Wraps the existing per-call setup (db connection, STT/TTS sockets,
gRPC channel) with the admission gate. On CallCapacityExceeded, the
caller routes to a degraded response (queue message or immediate
human transfer) instead of accepting the call and hanging it.
"""
try:
await admit_call(call_id)
except CallCapacityExceeded:
return "reject_to_overflow_queue"
try:
await setup_fn(call_id)
# ... normal call handling happens here ...
finally:
await teardown_fn(call_id)
release_call(call_id)
MAX_CONCURRENT_CALLS at 220 isn't a round number we picked for style. It's set slightly under the smallest of our four resource ceilings (db pool capacity, STT provider's concurrent-session cap, TTS provider's concurrent-session cap, and a gRPC channel limit we impose ourselves), so that admission control is always the first thing to say no, not the fourth.
The important part isn't the number.
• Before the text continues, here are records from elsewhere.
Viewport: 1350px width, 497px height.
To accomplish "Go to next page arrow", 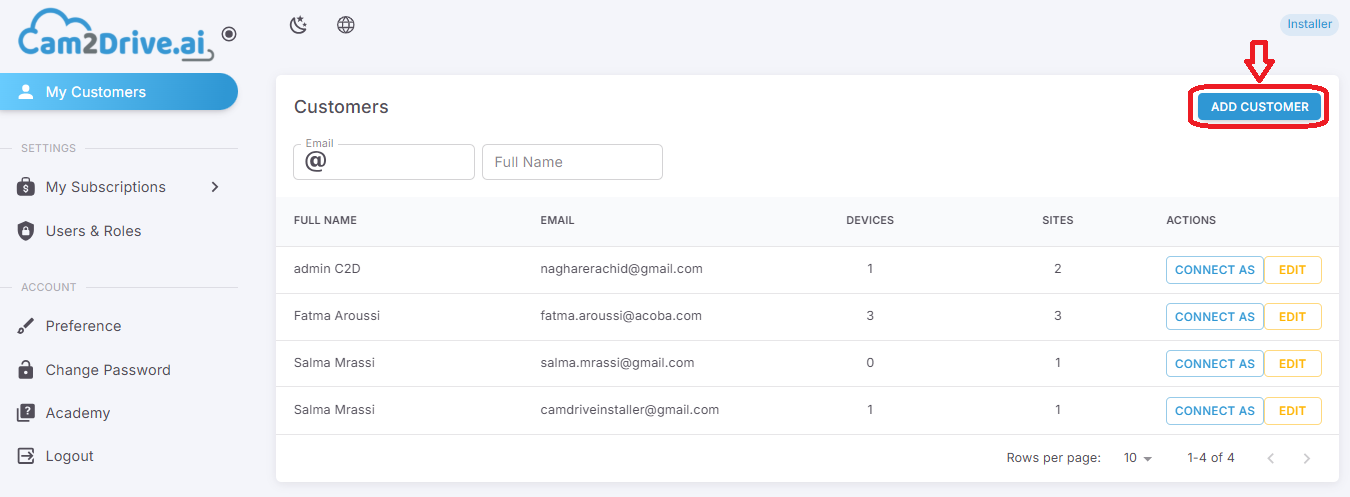I will click(x=1307, y=458).
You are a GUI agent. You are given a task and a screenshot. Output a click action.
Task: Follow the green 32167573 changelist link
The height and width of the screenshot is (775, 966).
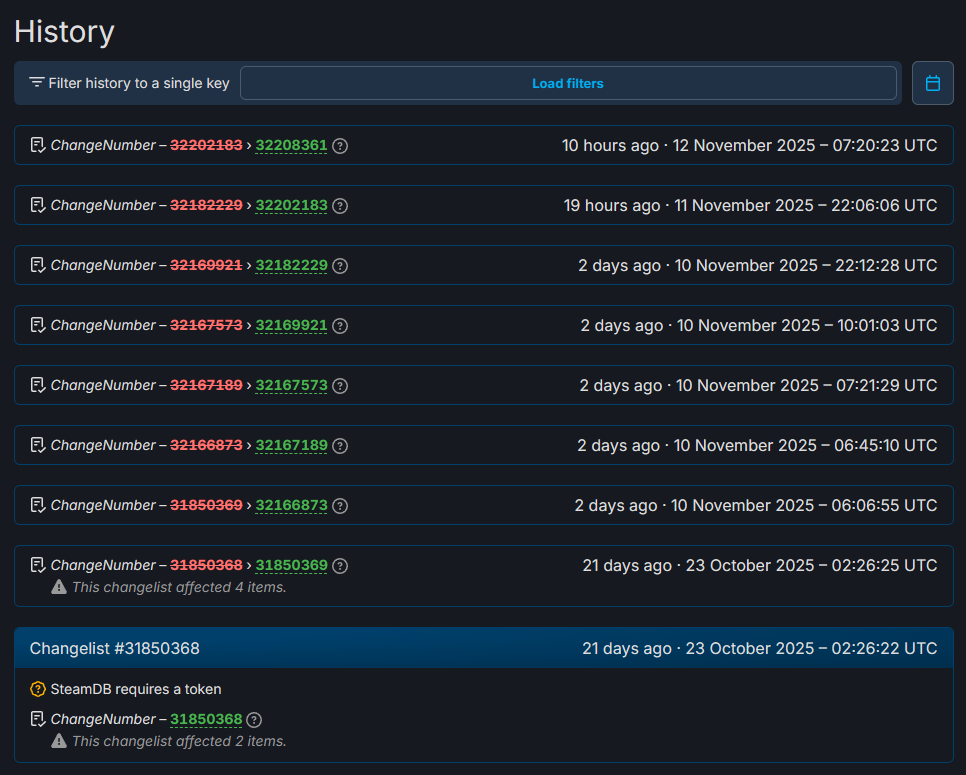[x=291, y=386]
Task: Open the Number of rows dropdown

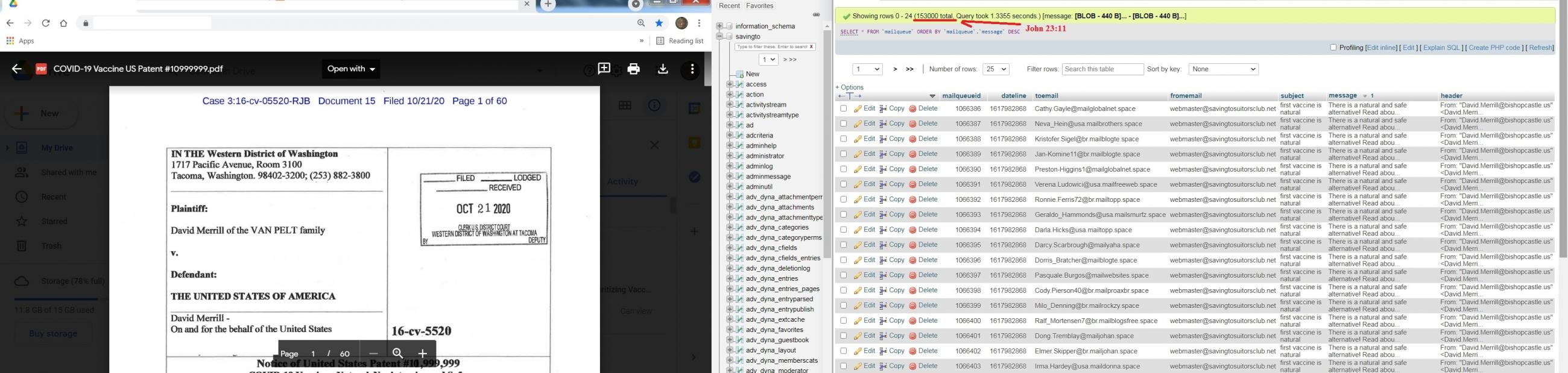Action: [x=996, y=69]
It's that there's now one place that says no, early and loudly, instead of four places that each partially say no by hanging.
What changed, measured
Before the fix: system degraded starting around 150-180 concurrent calls, and past roughly 200 it compounded into the kind of failure where new calls and existing calls both suffered, because starved resources cascaded across the four connection types.
After: we've run sustained load tests at 300 concurrent calls (above our real traffic ceiling on purpose, for margin) with the admission gate rejecting overflow cleanly into a degraded path (a "please hold, high volume" message plus a faster route to a human queue) rather than hanging silently. In our load tests, zero silent hangs at 300 concurrent, versus a system that started audibly breaking at 180 before the change. That's our number, from our tests, on our stack. Your mileage depends entirely on what your downstream providers cap you at.
What I'd tell myself before the partner call closed
Load test at the concurrency your contracts imply, not the concurrency your last test happened to use. That's obvious in hindsight and was apparently not obvious three weeks before it happened.
More specifically: any time a call holds a resource for its full duration instead of per-request, go check what happens at 10x your test concurrency before a partner's lunch-hour traffic checks for you. Fifteen calls times four persistent connections looked like nothing on our dashboards. Two hundred calls times four persistent connections found our weakest pool in about ninety seconds, and the only warning we got was a support lead asking why the bot had gone quiet mid-sentence.